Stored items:
= Beginning of Section =

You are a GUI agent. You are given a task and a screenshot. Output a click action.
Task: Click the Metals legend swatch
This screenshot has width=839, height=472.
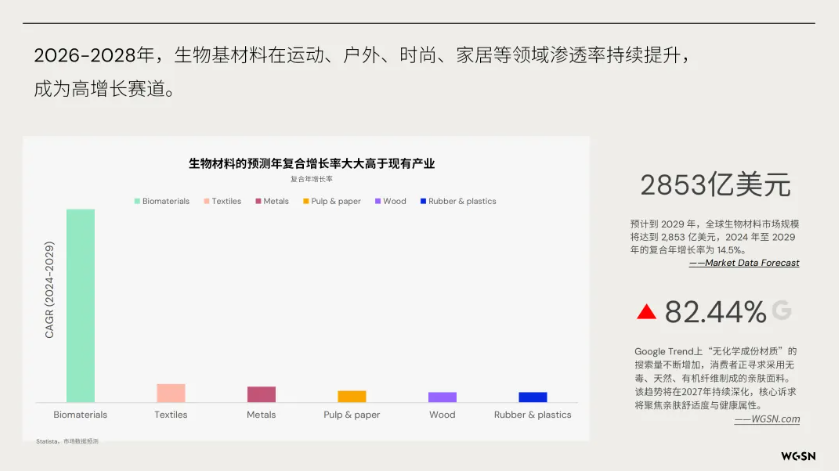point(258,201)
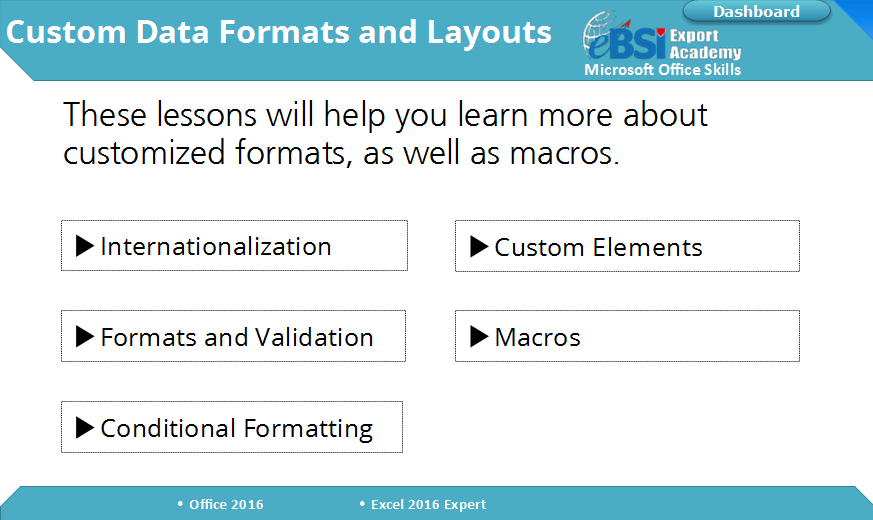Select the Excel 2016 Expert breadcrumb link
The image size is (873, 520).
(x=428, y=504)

= End of Section =
= Beginning of Section =

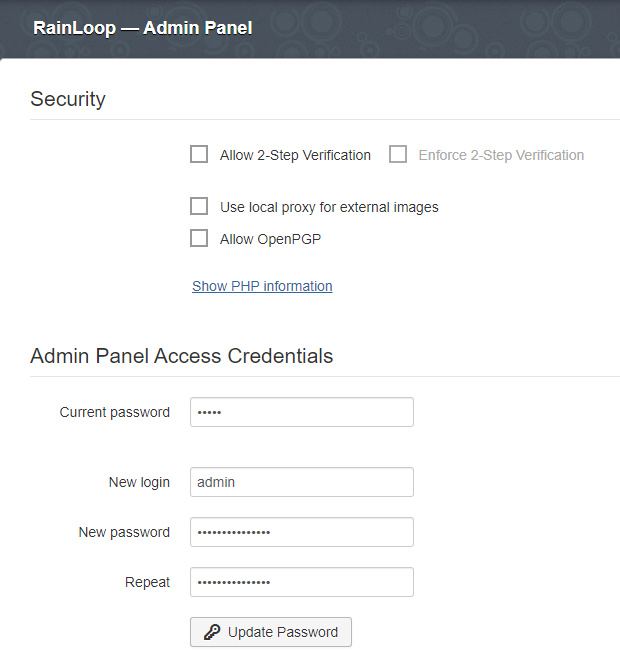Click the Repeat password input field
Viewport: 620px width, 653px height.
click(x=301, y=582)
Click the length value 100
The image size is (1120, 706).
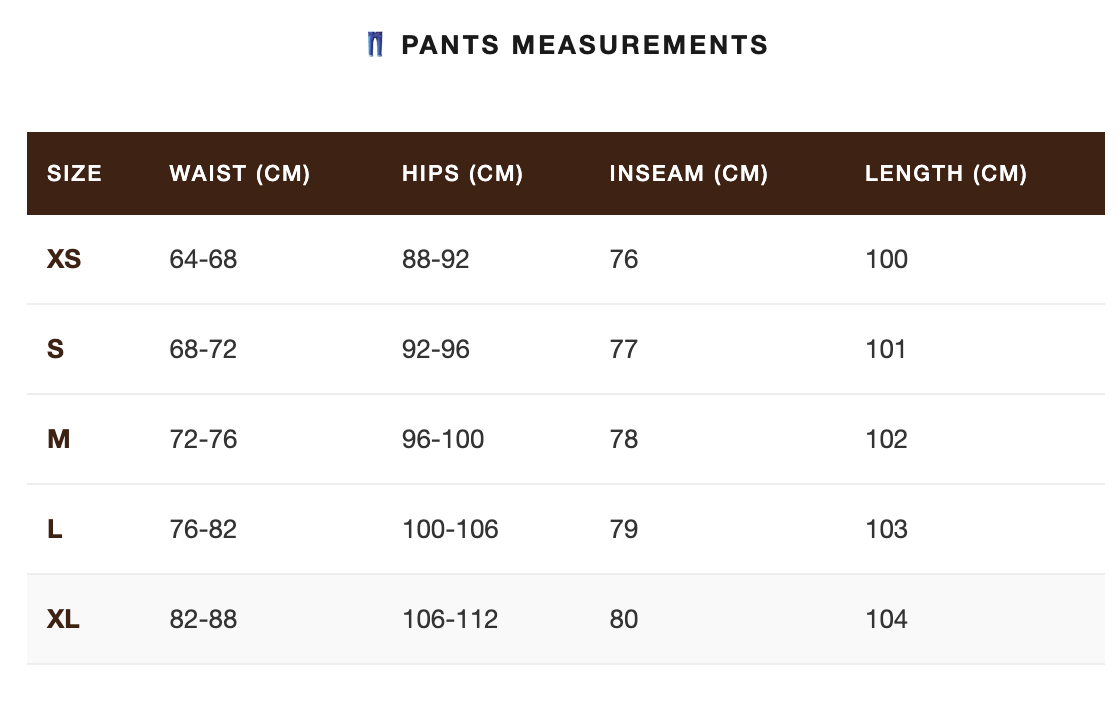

= End of Section =

**YOUR ASSIGNMENT**: Could you write out, exactly as they stand, only the lines above that begin at the line with "Click the length value 100" and stop after the line with "The image size is (1120, 706)."?

**REPLY TO THE TASK**:
Click the length value 100
The image size is (1120, 706).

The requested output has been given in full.